Goal | Edit the lines from the one holding "Click the Поднять руку hand icon" through the end of the rows, both ends included, so that "Screen dimensions" becomes "Image size" and nothing else changes. Leave the pictures out of your answer.

--- start Data for this task ---

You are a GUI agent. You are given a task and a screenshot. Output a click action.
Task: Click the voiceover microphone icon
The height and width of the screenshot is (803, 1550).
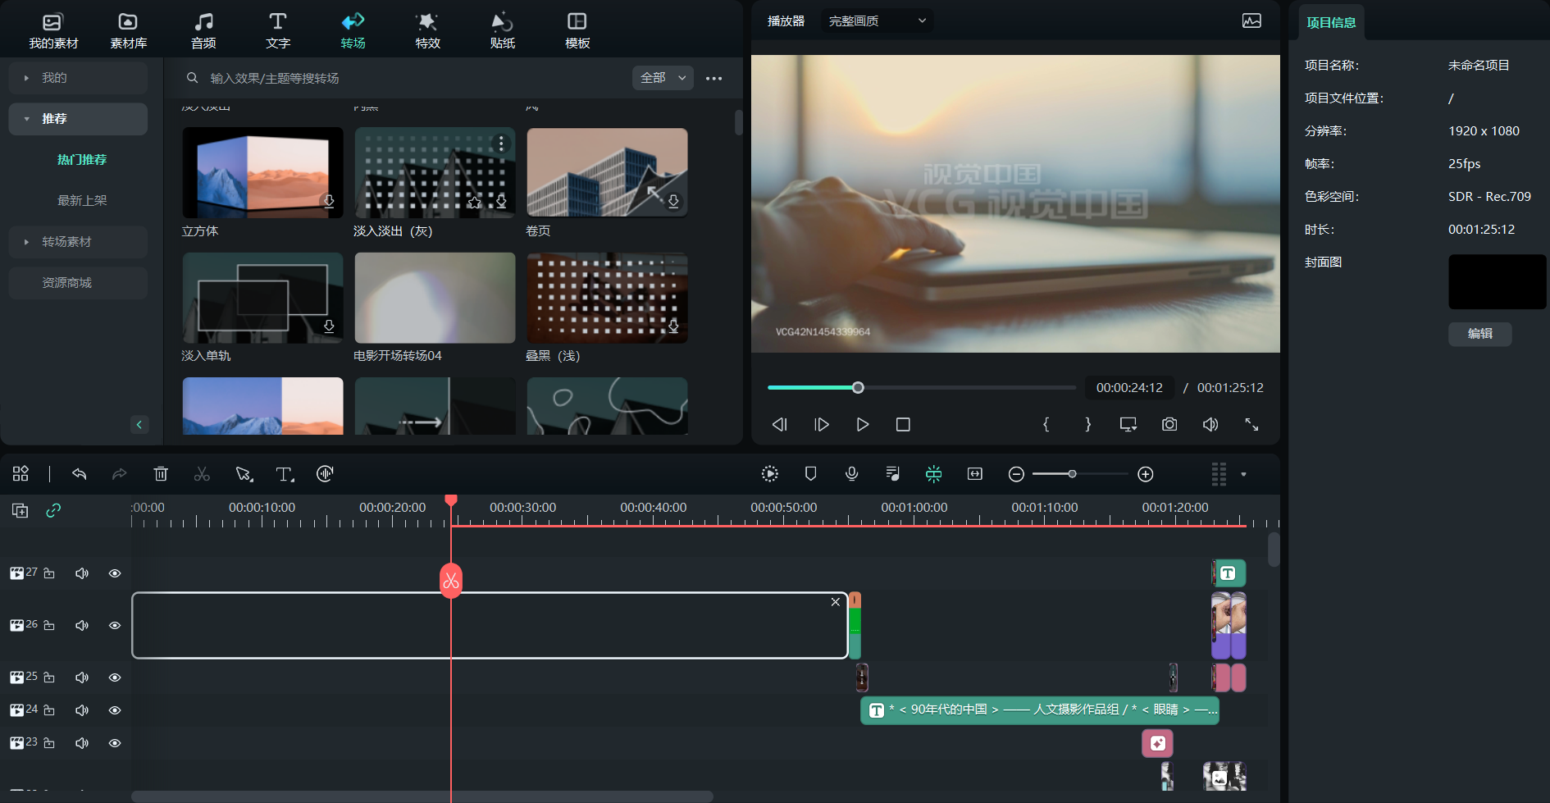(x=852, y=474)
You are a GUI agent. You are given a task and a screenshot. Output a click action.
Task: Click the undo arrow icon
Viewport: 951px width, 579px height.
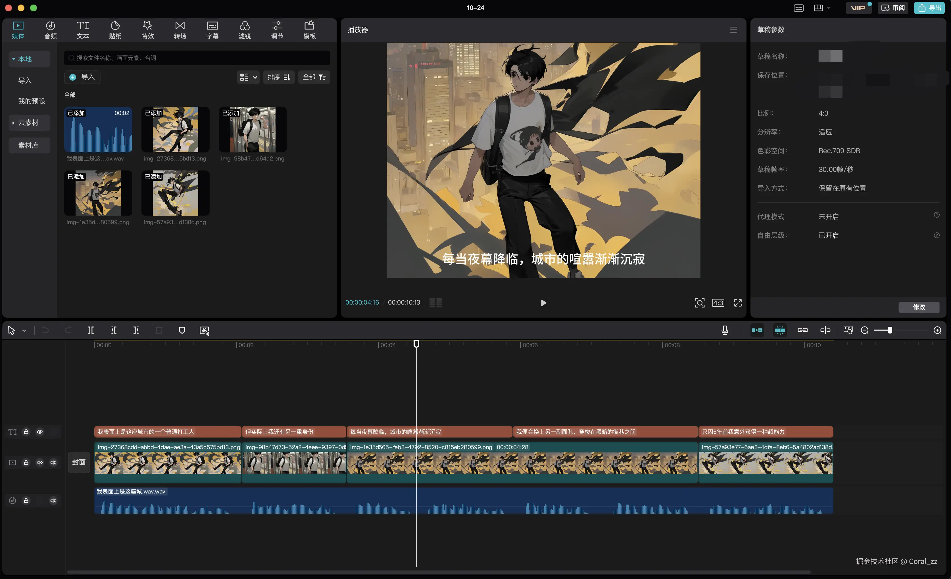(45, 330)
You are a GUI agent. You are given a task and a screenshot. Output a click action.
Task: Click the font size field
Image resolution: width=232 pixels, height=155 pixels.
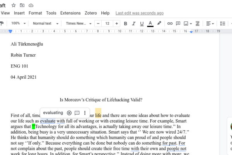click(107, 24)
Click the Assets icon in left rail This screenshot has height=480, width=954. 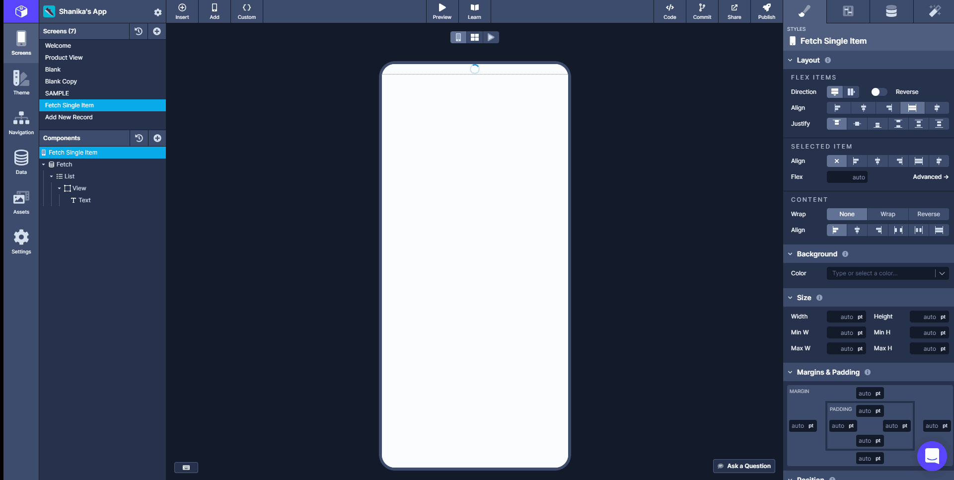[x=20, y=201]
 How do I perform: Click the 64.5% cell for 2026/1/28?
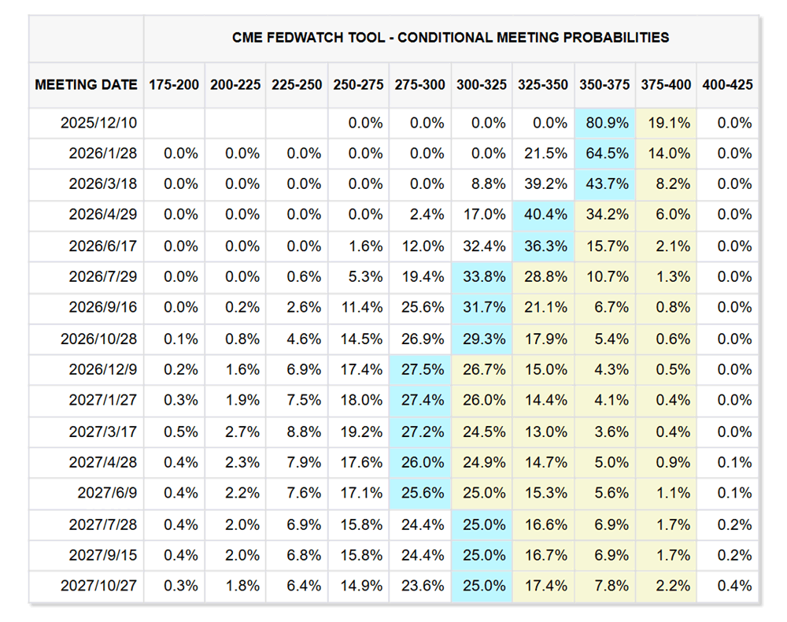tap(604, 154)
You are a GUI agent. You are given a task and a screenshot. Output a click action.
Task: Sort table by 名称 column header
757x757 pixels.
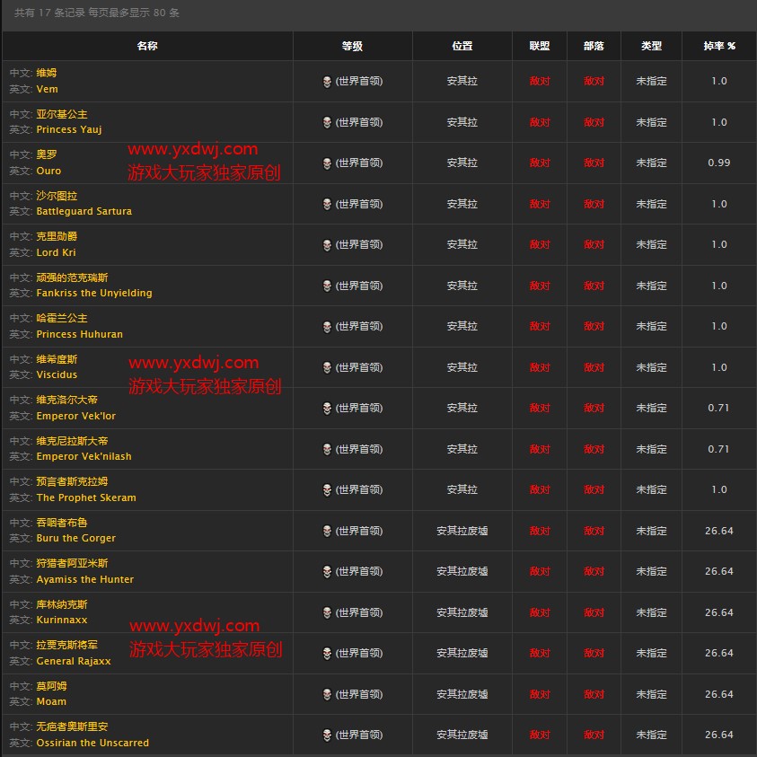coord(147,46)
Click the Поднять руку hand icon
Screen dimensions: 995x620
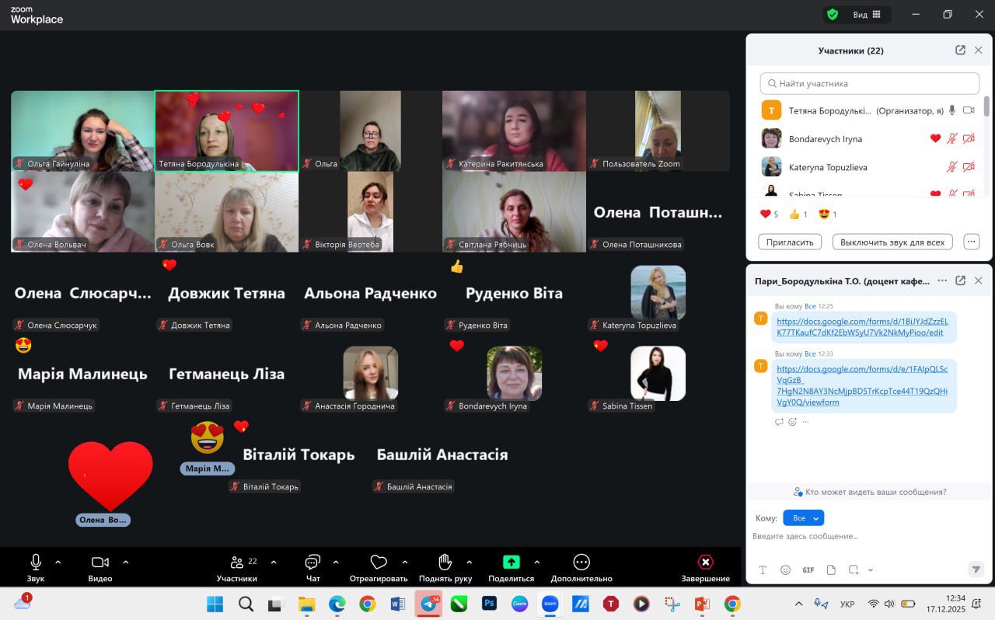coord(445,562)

--- end Data for this task ---

Result of the exercise |
Click the Поднять руку hand icon
Image size: 995x620
coord(445,562)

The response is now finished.